** What to do **
With the images set aside, retype every record below character for character.

(The input)

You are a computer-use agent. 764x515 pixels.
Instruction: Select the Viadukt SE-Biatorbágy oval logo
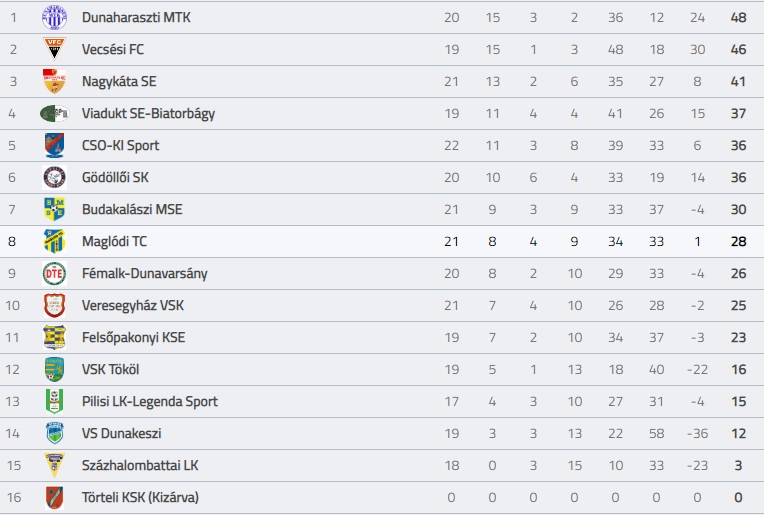click(54, 114)
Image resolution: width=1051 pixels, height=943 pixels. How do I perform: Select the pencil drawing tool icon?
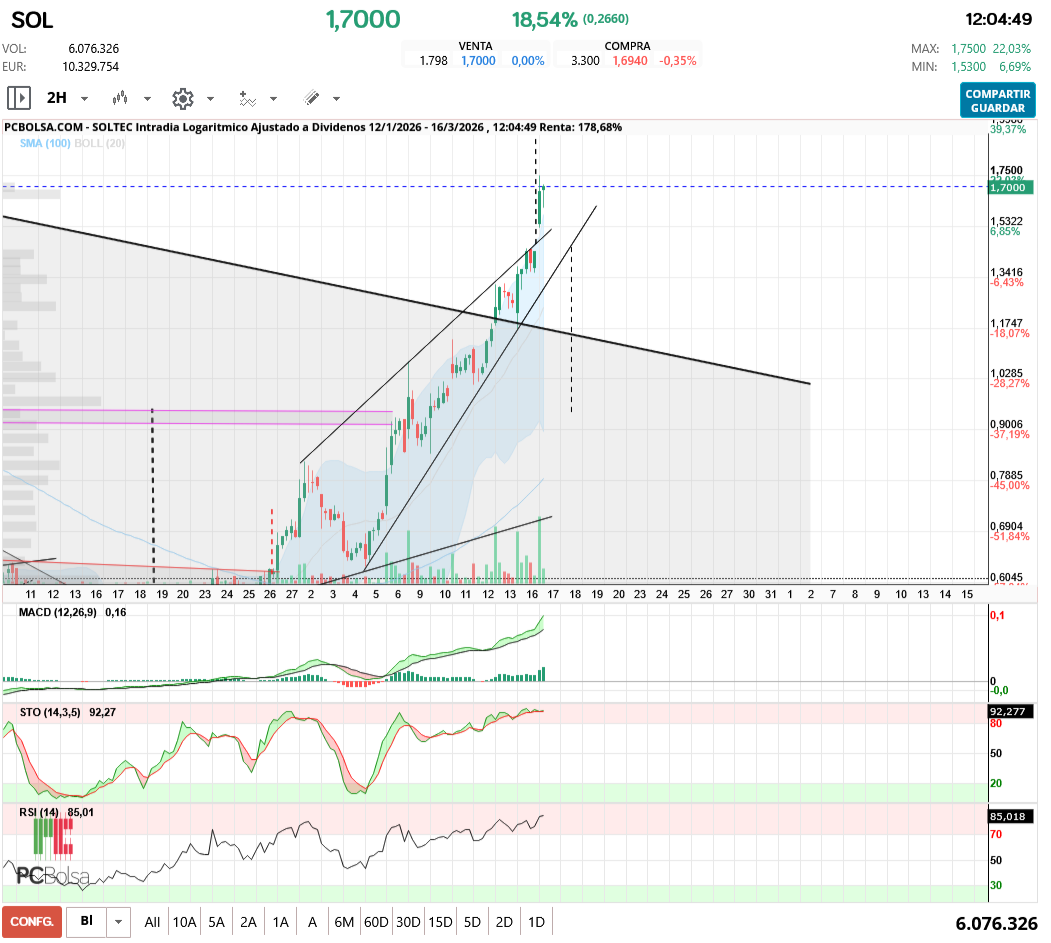click(311, 98)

(End The input)

** Output of the exercise **
You are a computer-use agent. 764x515 pixels.
Instruction: Select the Viadukt SE-Biatorbágy oval logo
click(54, 114)
Image resolution: width=1051 pixels, height=943 pixels. How do I perform: Select the pencil drawing tool icon?
click(311, 98)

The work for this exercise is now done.